I tried to be funny. Text file is a simpler storage engine, just like
storing stuff in a wiki would be. Why bother with organization and ability
to more easily extract, filter and sort data if we can simply store
everything in a CSV text file?


>
> > I have no idea. Why do you want a wiki to describe entities with
> properties?
> > :)
>
> For instance, it's more extensible by anyone without access to the php
> code or sql by practice.


Why would one want to open up a database to everyone? One thing is providing
dumps, quite another providing direct and complete control to everyone.

Why can't everyone perform a hg push or a svn commit in every single project
in the world?


> If you open a connection to SQL server to
> manipulate entries, how would you log or revert bad changes?
>

It's called backup, and it's called... logging. :-)

It is definitely harder. But, it is better to vet user input in the first
place than to react.


> > If you can find people uninterested in GNUstep to truly maintain a
> GNUstep
> > software index, that's excellent :-)
>
> Well, just maintain the Wiki. Software index still need man hours.
> ie. SQL + PHP > Wiki (maintained by third party) + PHP
>

Wiki is not maintained by third party, it's hosted and its core software is
written by a third party. We can alternatively put it like this:

 SQL (hosted by third party) + PHP <=> Wiki (hosted by third party) + PHP

You yourself have (below) suggested writing a form-to-wiki interface. What's
the benefit of studying wiki's database and/or studying wiki's API, and
parsing large strings containing our data (converting them into structures
we can update and write back), all while being careful not to overwrite
anything in case a user has managed to mess up syntax somewhere and we don't
quite handle that case.


> > You mean like an external link to a wiki page? Agreed, having a secondary
> > presentation is good. After a user finds the program, then getting more
> info
> > about it is important!
>
> No, what I meant was a PHP hosted on gnustep.org submitting record via
> wiki bot API  to a wiki + extensions bots don't understand but will
> just leave them alone.
>

As explained above, you're advocating assembling a Rube Goldberg machine
that can break while parsing user input and writing it back.


>
> I am sticking with
> SQL + PHP > Wiki (maintained by third party) + PHP
>
> But if PHP->Wiki bot needs more time for the maintainer to learn than
> PHP->SQL then I'd also minus the invaluable benefit of the system
> being more open to community to the left side and weight again. Must
> find another invaluable factor on the right side.
>

How would the bot communicate with the wiki? Touching the database directly?
Using some API? Whatever it will do, it probably isn't as simple to access
the data as it is to access an SQL database from PHP or other
language/framework, and perform a query.

Sorry to put it this way, and doubly sorry if I am incorrect -- but your
statements about PHP+SQL being hard to learn and maintain tell me you have
not spent a lot of time writing simple and/or complex content management
systems.

(Un)fortunately, I have -- and I have also spent a certain amount of time
extracting data from various unstructured raw strings that were provided to
me, I spent some time messing around with web APIs, etc etc, and I can
practically assure you that attempting to remotely update wiki pages that
could have been customized by a user will result in a lot more stress, work
and long-term maintenance work than you seem to think.
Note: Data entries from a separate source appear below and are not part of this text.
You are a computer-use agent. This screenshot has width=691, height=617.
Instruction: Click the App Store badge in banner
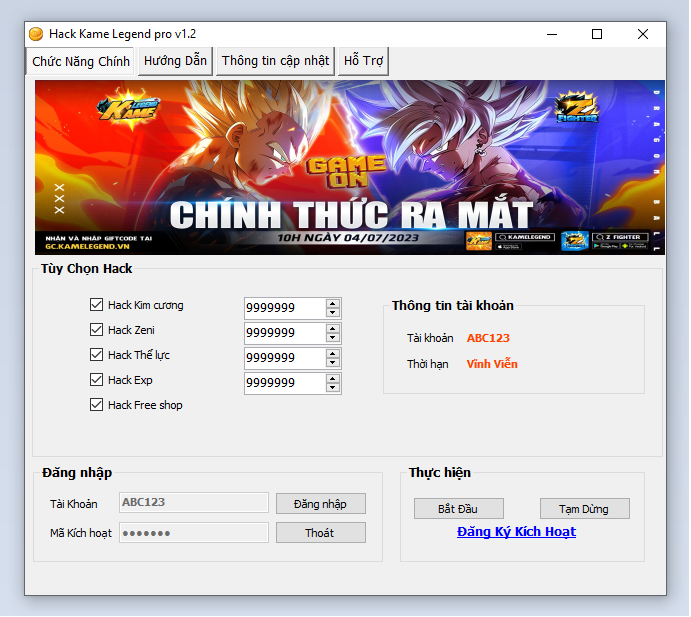(509, 245)
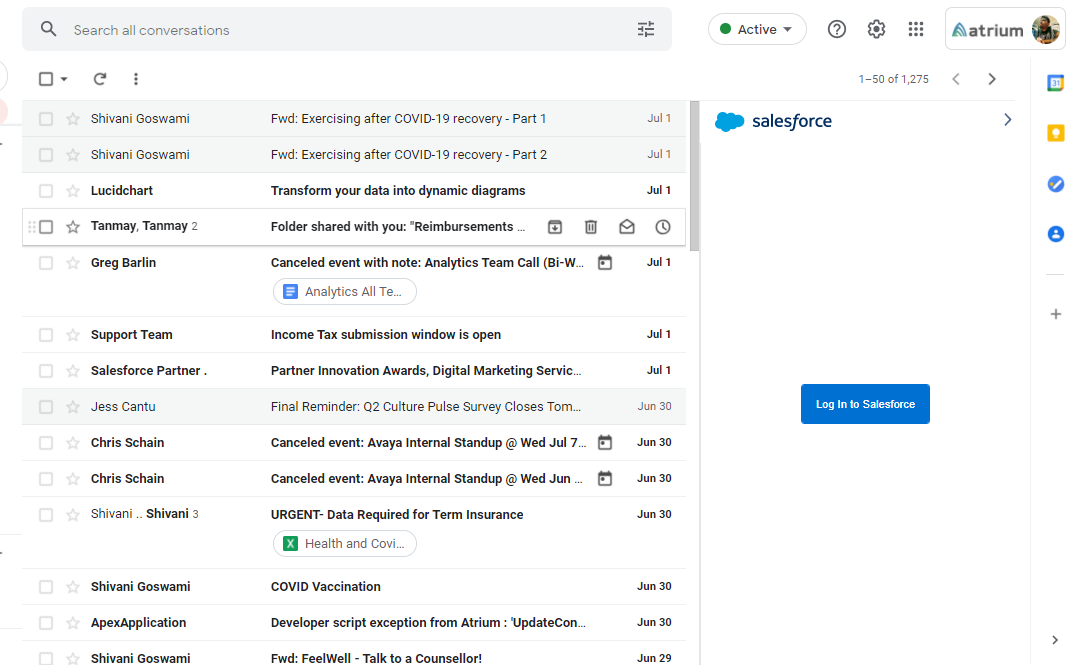Star the Support Team email
Screen dimensions: 1080x665
point(73,335)
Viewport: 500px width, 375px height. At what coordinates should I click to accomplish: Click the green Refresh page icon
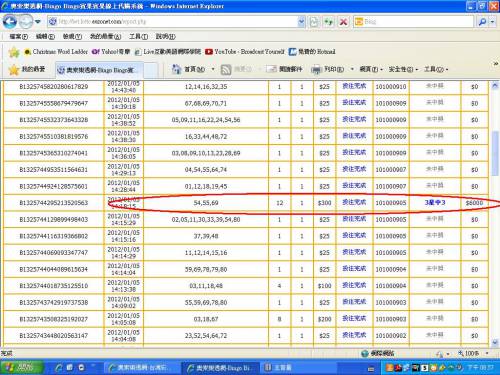coord(328,22)
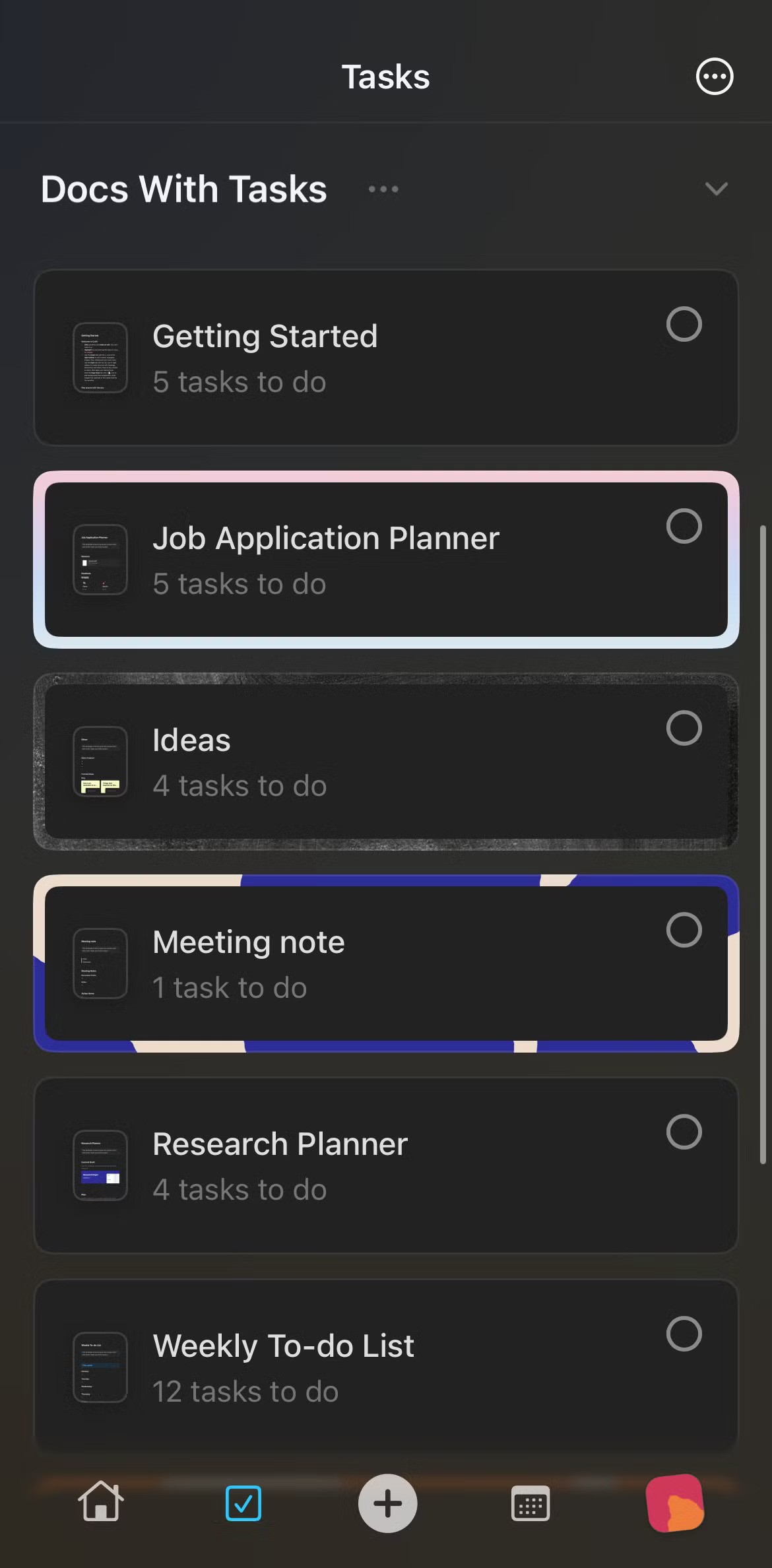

Again, if you are talking from experience, then obviously I am the one
lacking it -- and I apologize. But, this is how it seems to me: that you
incorrectly believe that values such as:
* third party hosting (what's wrong with servers like gnustep.org?),
* third party watching over spam (let's prevent spam in the first place),
* permitting anyone in the world to edit (or even permitting even limited
amount of people -- both are bad since users can enter anything), and
* having wiki software solve content versioning,
outweight the issues of:
* parsing user input to extract and update valuable data
* communicating with remote third party server using volatile API



I'd just revert the change. Inform them about the PHP front end we
> have prepared or just let them edit again.
>

And you'd never hear from probably 30-40% of them again. Others would
bitterly go and read the documentation, but do so unhappily. Then you'd get
a submission.

Please look at StackOverflow and Ohloh, and see how the documentation can be
done right next to the form. Of course, since you want the form to talk to
the wiki upon user clicking "Submit", you'd tell me that you can do that
anyway.

On the other hand, when talking just about the wiki, you'd have bad
submissions until you revert -- and perhaps never get the fixed ones, and
that's the context in which I originally posted.



>
> > What I see is that customers enjoy it enough to be willing to even fork
> over
> > the money and the freedom. Increasing user satisfaction and bettering his
> > experience does not mean we have to take away his freedom, or vice versa.
> > Besides, you're deliberately diverting the subject to the importance of
> > freedom, which is not discussed here, and which is something I agree with
> > you on. (Mostly.)
>
>
> My point was that user should maintain their freedom by being allowed
> to do whatever they wish and learn the consequence rather by being
> stop to experience, like appending too many tags.
>

Oh, you're a cookie :-)

But seriously now, appending tags in the context of submitting applications
of App Store:
Some segments of even human-reviewed App Store are spammed with applications
already... and I'm pointing out that we have paid human reviewers who have a
reputation for being too strict.

Not allowing unlimited amount of tags means app developers cannot spam the
search engine with too many tags, and forces them to keep them relevant.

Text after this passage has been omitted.